Kevin Huerter, who put together one of his more complete performances with 19 points, eight rebounds and five assists, then drilled a pull-up triple, igniting a key 13-0 run that powered Maryland ahead 23-16 as the first half reached its final stages. The run also featured a Joshua Tomaic (seven points, five rebounds in 25 minutes off the bench) three-point play and five more quick points from Huerter, who scored eight during the stretch.
Duke grad transfer Sean Obi, who hadn’t come off the bench in four of the last six games, checked in with five minutes left in the first half, then finished a pick-and-roll inside to push Maryland’s lead to 29-21. But Maryland went scoreless of the remaining 3:29 in the first half, letting an eight-point lead dwindle to one – 29-28 – after a 7-0 Minnesota run.
The Gophers upped the run to 11-0 out of the second half gate, and took a 32-29 lead with 18:42 to go after a Murphy jumper.

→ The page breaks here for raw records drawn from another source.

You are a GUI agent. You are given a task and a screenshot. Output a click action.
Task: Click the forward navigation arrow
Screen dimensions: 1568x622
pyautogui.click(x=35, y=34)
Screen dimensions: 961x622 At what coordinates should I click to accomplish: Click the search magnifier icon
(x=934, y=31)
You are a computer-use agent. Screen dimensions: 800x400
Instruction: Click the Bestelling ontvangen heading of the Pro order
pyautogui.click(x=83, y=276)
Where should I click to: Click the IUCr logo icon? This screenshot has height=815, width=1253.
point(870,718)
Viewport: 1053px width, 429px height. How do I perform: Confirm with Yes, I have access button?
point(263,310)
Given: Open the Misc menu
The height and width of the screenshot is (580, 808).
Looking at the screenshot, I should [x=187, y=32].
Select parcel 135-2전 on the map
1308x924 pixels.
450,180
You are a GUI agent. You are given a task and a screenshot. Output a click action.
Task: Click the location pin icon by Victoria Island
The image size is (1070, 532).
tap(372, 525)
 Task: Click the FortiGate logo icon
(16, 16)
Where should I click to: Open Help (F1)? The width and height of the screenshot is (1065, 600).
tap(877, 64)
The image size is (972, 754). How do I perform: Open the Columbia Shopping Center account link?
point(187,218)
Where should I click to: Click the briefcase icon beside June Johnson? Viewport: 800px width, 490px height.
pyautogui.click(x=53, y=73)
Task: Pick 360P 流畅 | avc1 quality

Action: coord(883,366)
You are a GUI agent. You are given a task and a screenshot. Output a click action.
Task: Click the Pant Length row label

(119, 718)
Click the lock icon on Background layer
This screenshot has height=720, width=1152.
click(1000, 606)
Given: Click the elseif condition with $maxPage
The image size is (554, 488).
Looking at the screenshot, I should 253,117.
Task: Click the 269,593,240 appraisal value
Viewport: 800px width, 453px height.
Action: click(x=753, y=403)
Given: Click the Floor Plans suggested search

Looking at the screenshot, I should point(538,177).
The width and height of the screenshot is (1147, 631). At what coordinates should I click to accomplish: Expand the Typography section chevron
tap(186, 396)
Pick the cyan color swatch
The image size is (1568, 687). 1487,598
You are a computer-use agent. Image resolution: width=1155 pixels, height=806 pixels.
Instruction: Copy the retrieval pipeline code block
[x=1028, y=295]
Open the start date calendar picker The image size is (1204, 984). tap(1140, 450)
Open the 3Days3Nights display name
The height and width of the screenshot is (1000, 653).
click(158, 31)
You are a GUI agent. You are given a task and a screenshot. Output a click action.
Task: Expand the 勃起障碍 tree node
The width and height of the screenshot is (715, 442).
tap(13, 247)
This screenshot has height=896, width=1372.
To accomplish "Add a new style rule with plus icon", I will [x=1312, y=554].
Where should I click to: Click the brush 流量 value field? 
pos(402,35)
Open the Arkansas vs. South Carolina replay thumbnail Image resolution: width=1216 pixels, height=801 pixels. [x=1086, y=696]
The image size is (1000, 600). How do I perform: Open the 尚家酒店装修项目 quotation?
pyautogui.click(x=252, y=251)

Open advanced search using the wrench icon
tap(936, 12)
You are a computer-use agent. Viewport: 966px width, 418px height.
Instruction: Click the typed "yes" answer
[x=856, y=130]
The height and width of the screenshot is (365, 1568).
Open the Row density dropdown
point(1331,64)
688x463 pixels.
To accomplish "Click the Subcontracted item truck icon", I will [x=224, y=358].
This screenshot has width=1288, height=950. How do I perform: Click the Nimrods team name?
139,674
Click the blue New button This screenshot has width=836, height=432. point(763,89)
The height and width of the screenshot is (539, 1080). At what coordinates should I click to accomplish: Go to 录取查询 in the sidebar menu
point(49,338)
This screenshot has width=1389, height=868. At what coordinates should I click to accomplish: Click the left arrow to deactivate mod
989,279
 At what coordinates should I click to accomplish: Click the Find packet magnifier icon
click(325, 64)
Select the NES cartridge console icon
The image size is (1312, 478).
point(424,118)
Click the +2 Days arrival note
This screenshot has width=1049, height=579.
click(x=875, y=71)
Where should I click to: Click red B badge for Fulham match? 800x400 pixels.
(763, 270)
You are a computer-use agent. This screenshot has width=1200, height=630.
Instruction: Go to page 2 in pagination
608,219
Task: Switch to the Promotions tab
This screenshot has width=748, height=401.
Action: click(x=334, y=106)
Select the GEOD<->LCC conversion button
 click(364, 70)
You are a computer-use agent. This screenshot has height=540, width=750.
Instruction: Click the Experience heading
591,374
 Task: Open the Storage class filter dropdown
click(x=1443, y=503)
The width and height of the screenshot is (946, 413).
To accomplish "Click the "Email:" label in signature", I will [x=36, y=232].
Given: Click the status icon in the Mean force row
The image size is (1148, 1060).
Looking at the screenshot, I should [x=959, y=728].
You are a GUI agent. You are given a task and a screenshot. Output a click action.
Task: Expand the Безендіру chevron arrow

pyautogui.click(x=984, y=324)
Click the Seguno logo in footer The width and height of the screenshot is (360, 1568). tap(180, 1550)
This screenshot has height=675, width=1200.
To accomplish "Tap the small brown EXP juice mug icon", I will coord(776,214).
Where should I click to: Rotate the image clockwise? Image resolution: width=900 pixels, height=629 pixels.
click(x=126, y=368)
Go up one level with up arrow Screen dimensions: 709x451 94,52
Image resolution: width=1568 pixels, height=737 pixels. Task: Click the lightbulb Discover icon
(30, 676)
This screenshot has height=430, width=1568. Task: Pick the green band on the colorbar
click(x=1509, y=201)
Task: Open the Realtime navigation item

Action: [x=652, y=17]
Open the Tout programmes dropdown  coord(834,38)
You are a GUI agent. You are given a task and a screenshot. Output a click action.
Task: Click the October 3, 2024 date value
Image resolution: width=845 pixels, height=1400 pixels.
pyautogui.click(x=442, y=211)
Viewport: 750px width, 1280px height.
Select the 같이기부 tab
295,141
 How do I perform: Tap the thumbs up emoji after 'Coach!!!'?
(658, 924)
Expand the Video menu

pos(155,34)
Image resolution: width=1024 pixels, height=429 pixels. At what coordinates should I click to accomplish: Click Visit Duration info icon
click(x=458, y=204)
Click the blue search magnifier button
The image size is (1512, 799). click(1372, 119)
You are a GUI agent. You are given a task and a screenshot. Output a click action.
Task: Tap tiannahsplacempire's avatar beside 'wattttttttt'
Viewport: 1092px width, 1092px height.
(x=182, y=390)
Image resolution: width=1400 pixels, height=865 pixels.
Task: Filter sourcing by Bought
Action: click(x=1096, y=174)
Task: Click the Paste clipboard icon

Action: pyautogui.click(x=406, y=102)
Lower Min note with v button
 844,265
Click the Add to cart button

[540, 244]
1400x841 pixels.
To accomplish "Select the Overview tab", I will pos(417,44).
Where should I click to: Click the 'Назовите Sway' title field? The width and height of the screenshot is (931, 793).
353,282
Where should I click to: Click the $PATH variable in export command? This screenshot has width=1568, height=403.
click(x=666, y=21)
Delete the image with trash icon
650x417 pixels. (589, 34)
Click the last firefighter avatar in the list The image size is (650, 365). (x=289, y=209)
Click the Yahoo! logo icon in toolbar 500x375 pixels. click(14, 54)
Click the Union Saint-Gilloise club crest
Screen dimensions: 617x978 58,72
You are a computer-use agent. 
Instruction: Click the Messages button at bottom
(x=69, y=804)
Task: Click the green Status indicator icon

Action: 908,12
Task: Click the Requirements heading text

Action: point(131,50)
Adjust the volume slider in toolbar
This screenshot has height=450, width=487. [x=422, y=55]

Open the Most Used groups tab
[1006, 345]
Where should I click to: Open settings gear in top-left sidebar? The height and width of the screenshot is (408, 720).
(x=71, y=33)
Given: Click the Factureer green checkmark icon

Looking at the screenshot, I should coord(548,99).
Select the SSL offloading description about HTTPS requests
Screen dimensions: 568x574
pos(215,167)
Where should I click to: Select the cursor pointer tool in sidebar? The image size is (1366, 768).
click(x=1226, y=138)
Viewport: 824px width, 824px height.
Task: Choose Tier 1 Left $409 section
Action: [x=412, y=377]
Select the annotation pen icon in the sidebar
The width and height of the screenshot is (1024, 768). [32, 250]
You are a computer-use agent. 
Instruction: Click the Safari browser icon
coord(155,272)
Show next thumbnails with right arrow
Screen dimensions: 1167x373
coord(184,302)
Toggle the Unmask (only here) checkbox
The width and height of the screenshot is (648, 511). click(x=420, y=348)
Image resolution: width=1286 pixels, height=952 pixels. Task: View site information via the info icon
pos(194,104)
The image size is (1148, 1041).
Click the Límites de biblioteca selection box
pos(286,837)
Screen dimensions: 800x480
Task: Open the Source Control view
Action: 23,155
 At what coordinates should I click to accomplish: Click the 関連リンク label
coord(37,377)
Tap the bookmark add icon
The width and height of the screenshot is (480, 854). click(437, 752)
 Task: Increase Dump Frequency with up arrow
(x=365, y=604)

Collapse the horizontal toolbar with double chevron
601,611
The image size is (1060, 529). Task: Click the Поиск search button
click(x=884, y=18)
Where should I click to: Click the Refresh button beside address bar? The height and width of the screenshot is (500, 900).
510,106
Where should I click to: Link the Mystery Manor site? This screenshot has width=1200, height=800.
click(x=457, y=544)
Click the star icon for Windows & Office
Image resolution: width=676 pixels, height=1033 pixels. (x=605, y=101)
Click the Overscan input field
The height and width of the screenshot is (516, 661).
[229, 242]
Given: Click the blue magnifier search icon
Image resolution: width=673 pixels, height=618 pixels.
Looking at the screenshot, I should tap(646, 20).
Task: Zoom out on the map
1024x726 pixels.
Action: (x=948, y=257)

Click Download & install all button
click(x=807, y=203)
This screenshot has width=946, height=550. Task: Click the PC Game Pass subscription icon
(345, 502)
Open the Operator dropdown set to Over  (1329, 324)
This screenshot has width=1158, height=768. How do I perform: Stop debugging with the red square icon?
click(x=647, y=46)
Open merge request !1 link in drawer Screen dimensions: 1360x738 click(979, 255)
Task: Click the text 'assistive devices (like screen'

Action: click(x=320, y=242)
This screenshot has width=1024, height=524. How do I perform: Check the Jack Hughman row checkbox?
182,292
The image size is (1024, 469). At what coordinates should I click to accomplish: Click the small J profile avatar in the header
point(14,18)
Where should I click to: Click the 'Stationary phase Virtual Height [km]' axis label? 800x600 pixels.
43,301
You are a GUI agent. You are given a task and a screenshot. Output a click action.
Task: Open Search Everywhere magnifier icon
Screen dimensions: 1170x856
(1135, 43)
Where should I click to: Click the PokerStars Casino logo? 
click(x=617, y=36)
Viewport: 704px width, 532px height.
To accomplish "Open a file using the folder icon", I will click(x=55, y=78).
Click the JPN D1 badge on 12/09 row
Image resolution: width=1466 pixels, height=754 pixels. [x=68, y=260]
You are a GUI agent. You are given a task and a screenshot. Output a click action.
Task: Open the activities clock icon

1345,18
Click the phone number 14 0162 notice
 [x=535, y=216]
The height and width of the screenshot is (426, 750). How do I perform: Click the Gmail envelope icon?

That’s when Huerter drilled a catch-and-shoot 3-ball off an assist from Anthony Cowan (15 points, 10 assists, six rebounds) to kindle a decisive 21-2 run that swelled the Terrapins’ advantage to 50-34 with 12:09 to go. Cekovsky hammered down three crowd-jolting dunks during the stretch and brought the energy freshman forward Bruno Fernando usually brings. Fernando only scored four points in nine minutes, as he sat for long periods because of foul trouble (three fouls).
“We weren’t happy with how we ended the first half. We talked about not being content with whatever lead we built, like getting up to eight or nine,” Huerter said.
Cowan scored all 15 points in the final 11:31 of the fourth quarter, and primarily acted in a quarterback role of running the half-court and juicing the consistency out of the role players that Turgeon sorely needs if the Terrapins want to salvage NCAA tournament hopes.
“We’re getting better. The guys know this our team, with what we got,” Turgeon said. “We’re practicing really well. We’re really determined to be good. We have to get a little better on the road for us to get to where we want to be. … We’re just taking it one day at a time. This was a really big win for us tonight.”